# INSTRUCTION A
In the judgment excerpt, on what kind of paper did the respondent sign the agreement?
# INSTRUCTION B
Reproduce the passage of the judgment excerpt starting with "16. It was held" and going on through "towards financial assistance.".

31. The trial court had rightly observed that the appellant
was not able to plead even a valid existence of a legally
recoverable debt, as the very issuance of the cheque is
dubious based on the fallacies and contradictions in the
evidence adduced by the parties. Furthermore, the fact
that the respondent had inscribed his signature on the
agreement drawn on a white paper and not on a stamp
paper, as presented by the appellant, creates another set
of doubts in the case. Since the accused has been able to
cast a shadow of doubt on the case presented by the
appellant, he has therefore successfully rebutted the
presumption stipulated by Section 139 of the NI Act,
1881.”

16. It was held in Rajco Steel Enterprises (supra) that

where the amount was not reflected in the account books, the

acquittal was justified. It was observed:

13. On the question as to whether the sum involved in the
cheques was advanced in discharge of a legally
enforceable debt or not, the petitioner has failed to show
if any sum was advanced towards financial assistance.

# PROVIDED MATERIAL
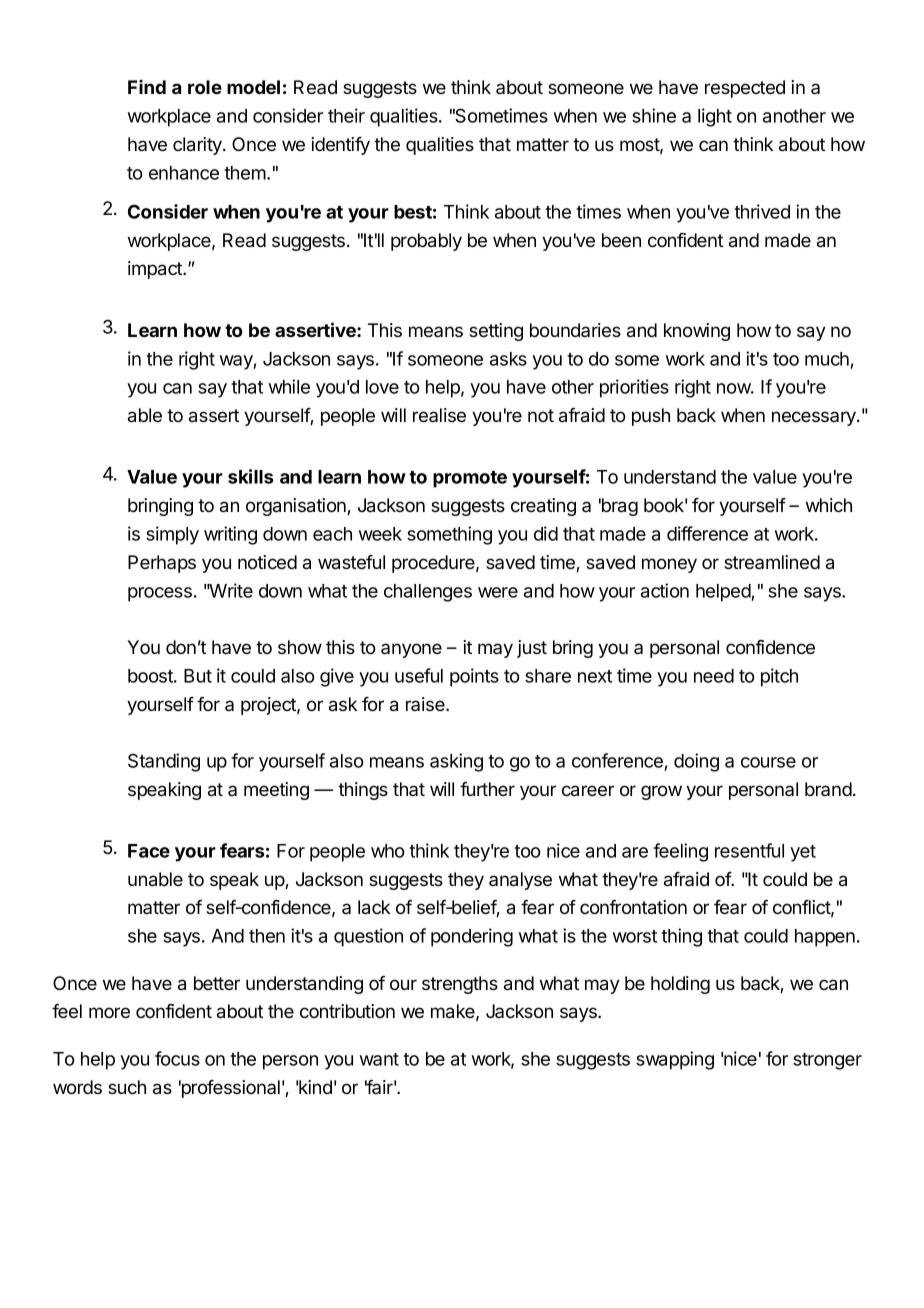 The image size is (924, 1308). What do you see at coordinates (156, 270) in the screenshot?
I see `impact` at bounding box center [156, 270].
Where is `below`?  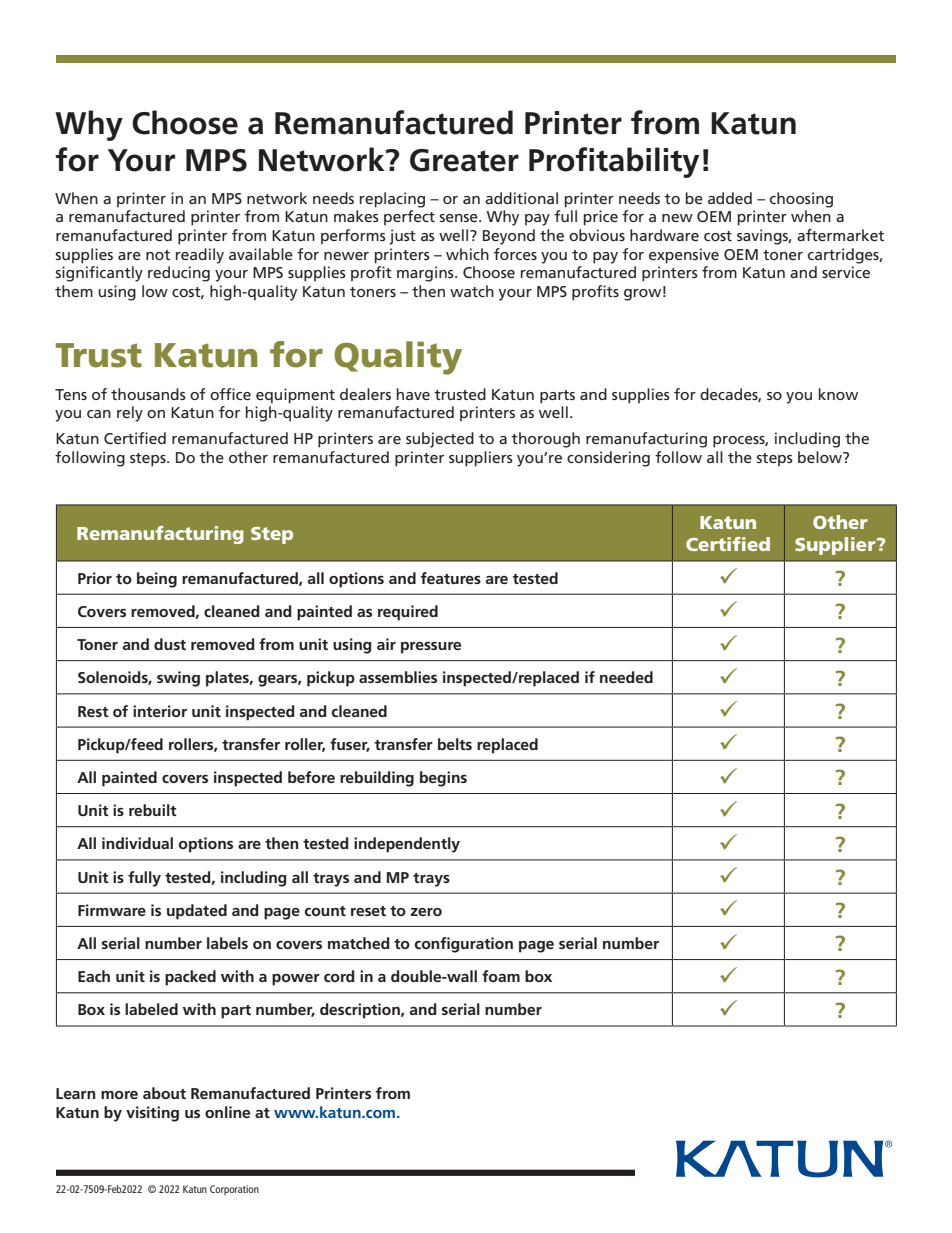 below is located at coordinates (821, 457).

# WORKED ANSWER A
On a white paper, not on a stamp paper.

# WORKED ANSWER B
16. It was held in Rajco Steel Enterprises (supra) that

where the amount was not reflected in the account books, the

acquittal was justified. It was observed:

13. On the question as to whether the sum involved in the
cheques was advanced in discharge of a legally
enforceable debt or not, the petitioner has failed to show
if any sum was advanced towards financial assistance.